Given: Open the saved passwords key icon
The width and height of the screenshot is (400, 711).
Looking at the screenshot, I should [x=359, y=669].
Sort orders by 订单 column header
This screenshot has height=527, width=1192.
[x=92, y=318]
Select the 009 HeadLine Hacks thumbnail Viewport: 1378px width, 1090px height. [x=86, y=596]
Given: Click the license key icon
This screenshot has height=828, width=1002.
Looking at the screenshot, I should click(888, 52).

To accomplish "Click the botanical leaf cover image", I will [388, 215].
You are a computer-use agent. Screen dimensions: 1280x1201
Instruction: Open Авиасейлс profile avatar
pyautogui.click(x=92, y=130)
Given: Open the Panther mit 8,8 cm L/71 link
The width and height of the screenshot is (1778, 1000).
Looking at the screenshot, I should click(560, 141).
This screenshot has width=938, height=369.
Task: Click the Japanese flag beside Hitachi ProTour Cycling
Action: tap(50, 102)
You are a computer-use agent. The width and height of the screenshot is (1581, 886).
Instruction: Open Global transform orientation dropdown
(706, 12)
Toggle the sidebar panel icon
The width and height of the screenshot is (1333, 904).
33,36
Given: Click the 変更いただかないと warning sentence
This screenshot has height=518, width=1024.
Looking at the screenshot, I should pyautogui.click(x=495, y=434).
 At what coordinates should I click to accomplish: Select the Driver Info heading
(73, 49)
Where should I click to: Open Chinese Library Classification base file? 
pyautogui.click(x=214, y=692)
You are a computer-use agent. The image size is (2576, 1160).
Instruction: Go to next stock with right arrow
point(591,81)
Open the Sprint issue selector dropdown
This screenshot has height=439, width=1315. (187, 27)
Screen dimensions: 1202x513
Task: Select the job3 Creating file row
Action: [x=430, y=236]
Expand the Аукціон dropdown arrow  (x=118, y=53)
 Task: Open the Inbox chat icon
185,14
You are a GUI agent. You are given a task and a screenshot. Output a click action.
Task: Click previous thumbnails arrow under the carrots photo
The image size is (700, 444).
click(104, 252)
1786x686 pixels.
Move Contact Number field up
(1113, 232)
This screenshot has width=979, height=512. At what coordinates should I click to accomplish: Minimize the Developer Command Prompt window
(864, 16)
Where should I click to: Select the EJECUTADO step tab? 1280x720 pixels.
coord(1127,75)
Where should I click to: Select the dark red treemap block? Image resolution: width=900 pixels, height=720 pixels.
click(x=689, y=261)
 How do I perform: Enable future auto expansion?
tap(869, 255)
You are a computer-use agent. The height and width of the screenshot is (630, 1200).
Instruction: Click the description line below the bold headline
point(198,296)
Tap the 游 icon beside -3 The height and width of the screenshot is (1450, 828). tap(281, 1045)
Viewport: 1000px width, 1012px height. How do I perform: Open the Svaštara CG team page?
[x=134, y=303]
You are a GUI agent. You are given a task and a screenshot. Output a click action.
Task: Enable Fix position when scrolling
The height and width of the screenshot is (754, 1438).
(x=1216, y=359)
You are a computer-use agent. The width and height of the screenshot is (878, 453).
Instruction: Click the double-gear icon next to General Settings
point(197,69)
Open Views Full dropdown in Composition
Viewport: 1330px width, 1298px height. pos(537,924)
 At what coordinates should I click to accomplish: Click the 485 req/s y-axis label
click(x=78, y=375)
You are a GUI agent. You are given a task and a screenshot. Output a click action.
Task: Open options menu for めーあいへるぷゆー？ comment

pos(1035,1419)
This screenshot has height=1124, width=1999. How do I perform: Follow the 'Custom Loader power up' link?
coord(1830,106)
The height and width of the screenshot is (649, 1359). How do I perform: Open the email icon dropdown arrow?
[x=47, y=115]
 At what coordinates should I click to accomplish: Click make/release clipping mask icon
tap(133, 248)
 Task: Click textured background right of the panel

Exercise description:
A verbatim copy of every entry is needed.

Exercise response:
Given: Open the saved passwords key icon
The width and height of the screenshot is (400, 711).
Looking at the screenshot, I should [x=359, y=669].
Sort orders by 订单 column header
This screenshot has height=527, width=1192.
[x=92, y=318]
Select the 009 HeadLine Hacks thumbnail Viewport: 1378px width, 1090px height. [x=86, y=596]
Given: Click the license key icon
This screenshot has height=828, width=1002.
Looking at the screenshot, I should click(888, 52).

To accomplish "Click the botanical leaf cover image", I will [388, 215].
You are a computer-use agent. Screen dimensions: 1280x1201
Instruction: Open Авиасейлс profile avatar
pyautogui.click(x=92, y=130)
Given: Open the Panther mit 8,8 cm L/71 link
The width and height of the screenshot is (1778, 1000).
Looking at the screenshot, I should click(560, 141).
This screenshot has width=938, height=369.
Task: Click the Japanese flag beside Hitachi ProTour Cycling
Action: tap(50, 102)
You are a computer-use agent. The width and height of the screenshot is (1581, 886).
Instruction: Open Global transform orientation dropdown
(706, 12)
Toggle the sidebar panel icon
The width and height of the screenshot is (1333, 904).
33,36
Given: Click the 変更いただかないと warning sentence
This screenshot has height=518, width=1024.
Looking at the screenshot, I should pyautogui.click(x=495, y=434).
 At what coordinates should I click to accomplish: Select the Driver Info heading
(73, 49)
Where should I click to: Open Chinese Library Classification base file? 
pyautogui.click(x=214, y=692)
You are a computer-use agent. The image size is (2576, 1160).
Instruction: Go to next stock with right arrow
point(591,81)
Open the Sprint issue selector dropdown
This screenshot has height=439, width=1315. (187, 27)
Screen dimensions: 1202x513
Task: Select the job3 Creating file row
Action: [x=430, y=236]
Expand the Аукціон dropdown arrow  (x=118, y=53)
 Task: Open the Inbox chat icon
185,14
You are a GUI agent. You are given a task and a screenshot. Output a click action.
Task: Click previous thumbnails arrow under the carrots photo
The image size is (700, 444).
click(104, 252)
1786x686 pixels.
Move Contact Number field up
(1113, 232)
This screenshot has width=979, height=512. At what coordinates should I click to accomplish: Minimize the Developer Command Prompt window
(864, 16)
Where should I click to: Select the EJECUTADO step tab? 1280x720 pixels.
coord(1127,75)
Where should I click to: Select the dark red treemap block? Image resolution: width=900 pixels, height=720 pixels.
click(x=689, y=261)
 How do I perform: Enable future auto expansion?
tap(869, 255)
You are a computer-use agent. The height and width of the screenshot is (630, 1200).
Instruction: Click the description line below the bold headline
point(198,296)
Tap the 游 icon beside -3 The height and width of the screenshot is (1450, 828). tap(281, 1045)
Viewport: 1000px width, 1012px height. How do I perform: Open the Svaštara CG team page?
[x=134, y=303]
You are a GUI agent. You are given a task and a screenshot. Output a click action.
Task: Enable Fix position when scrolling
The height and width of the screenshot is (754, 1438).
(x=1216, y=359)
You are a computer-use agent. The width and height of the screenshot is (878, 453).
Instruction: Click the double-gear icon next to General Settings
point(197,69)
Open Views Full dropdown in Composition
Viewport: 1330px width, 1298px height. pos(537,924)
 At what coordinates should I click to accomplish: Click the 485 req/s y-axis label
click(x=78, y=375)
You are a GUI agent. You are given a task and a screenshot. Output a click action.
Task: Open options menu for めーあいへるぷゆー？ comment

pos(1035,1419)
This screenshot has height=1124, width=1999. How do I perform: Follow the 'Custom Loader power up' link?
coord(1830,106)
The height and width of the screenshot is (649, 1359). How do I perform: Open the email icon dropdown arrow?
[x=47, y=115]
 At what coordinates should I click to accomplish: Click make/release clipping mask icon
tap(133, 248)
 Task: Click textured background right of the panel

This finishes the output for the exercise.